American Jewish Recipients of the Nobel Prize

Jack Steinberger: Nobel Prize in Physics Recipient-1988
by Seymour “Sy” Brody

Jack Steinberger is an American Jewish recipient of the Nobel Prize in Physics, 1988, which he shared with Leon M. Lederman and Melvin Schwartz for the neutrino beam method and the demonstration of the doublet structure of the leptons through the discovery of the muon neutrino.

He was born on May 25, 1921, in Bad Kissingen, Germany. His father, Ludwig Steinberger, was a cantor and a religious teacher. His father was in the German Army in World War I, When he was released, he married his mother..

When Jack Steinberger was in his teens, Hitler and his Nazi Party came to power. Their storm troopers would have torchlight parades and they would destroy Jewish property. Jews were forbidden to go into higher education in public school. In 1934, through the American Jewish charities, he and his older brother were able to leave Germany along with 300 other children. His parents and his younger brother were fortunate enough to rejoin them in America.

* [Supplied information]:
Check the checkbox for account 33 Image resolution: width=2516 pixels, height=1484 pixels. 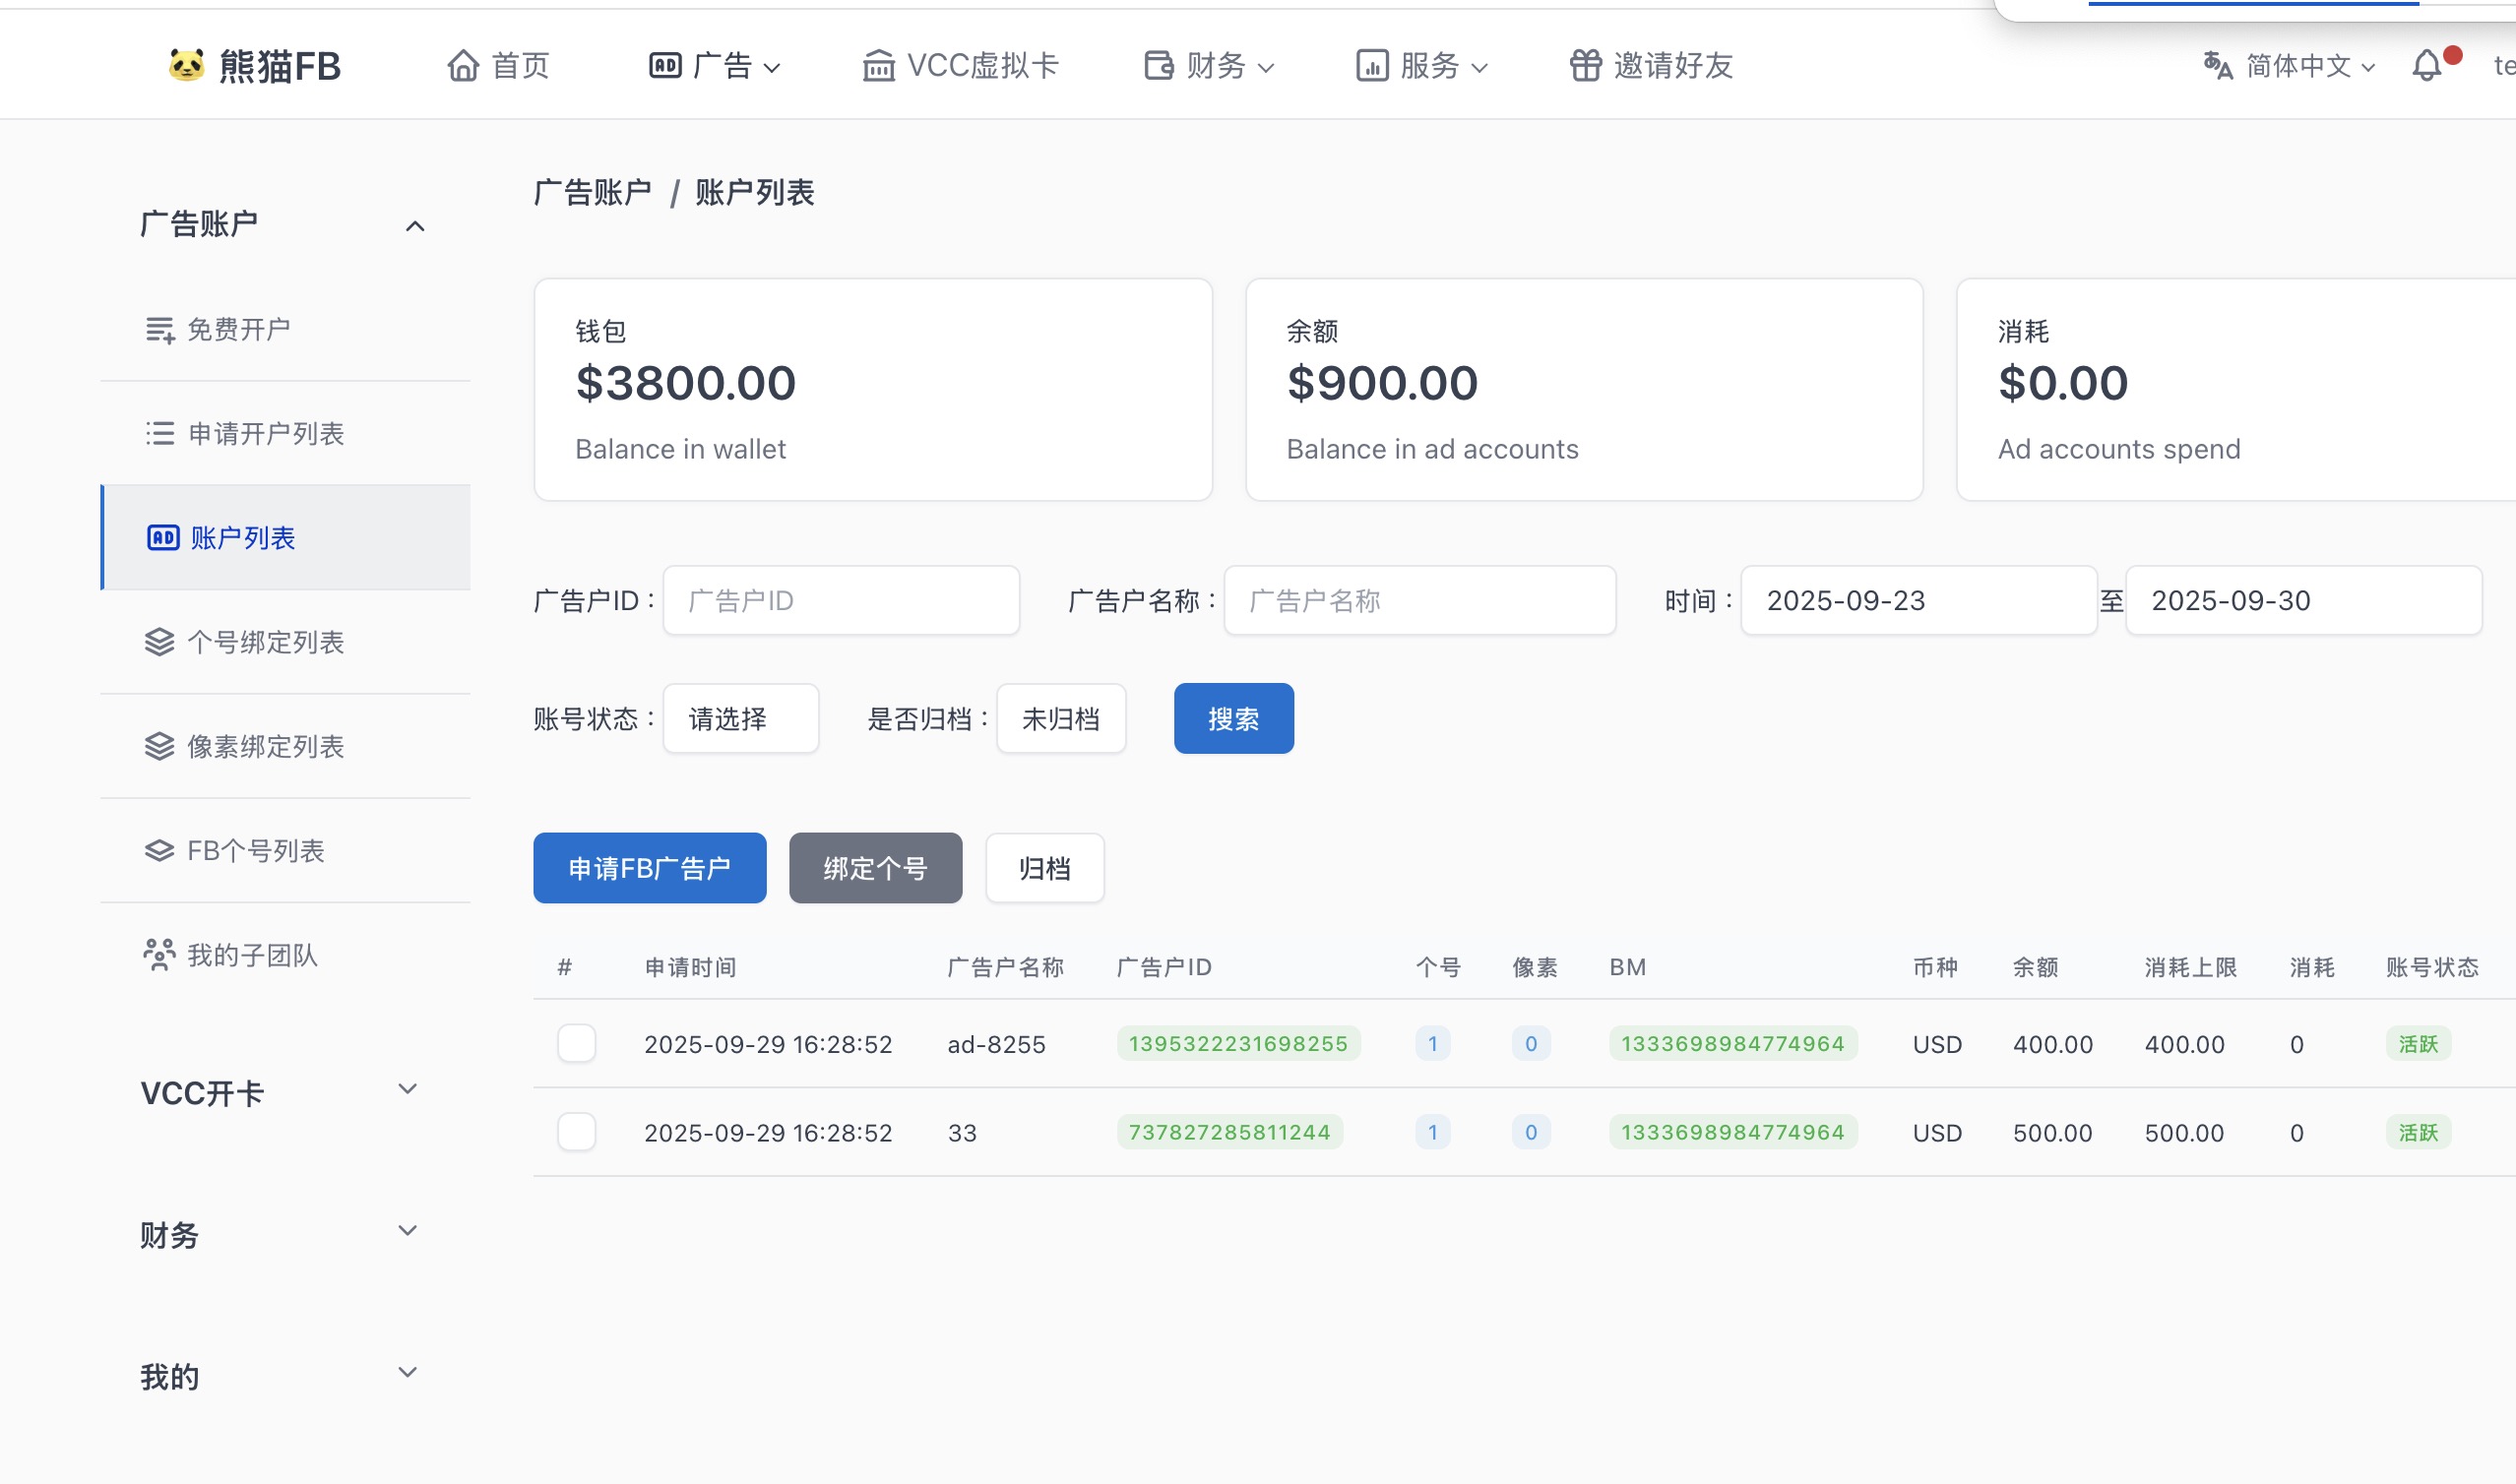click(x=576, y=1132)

* [What this exercise asks]:
a – In one to three sentences, explain why the piece on Jack Steinberger says he received the 1988 Nobel Prize in Physics.
b – Transcribe the part of the piece on Jack Steinberger between "Jack Steinberger: Nobel" and "the muon neutrino.", inclusive.

* [Results in order]:
a – He shared the 1988 Nobel Prize in Physics with Leon M. Lederman and Melvin Schwartz. It was awarded for the neutrino beam method and for showing the doublet structure of the leptons through the discovery of the muon neutrino.

b –
Jack Steinberger: Nobel Prize in Physics Recipient-1988
by Seymour “Sy” Brody

Jack Steinberger is an American Jewish recipient of the Nobel Prize in Physics, 1988, which he shared with Leon M. Lederman and Melvin Schwartz for the neutrino beam method and the demonstration of the doublet structure of the leptons through the discovery of the muon neutrino.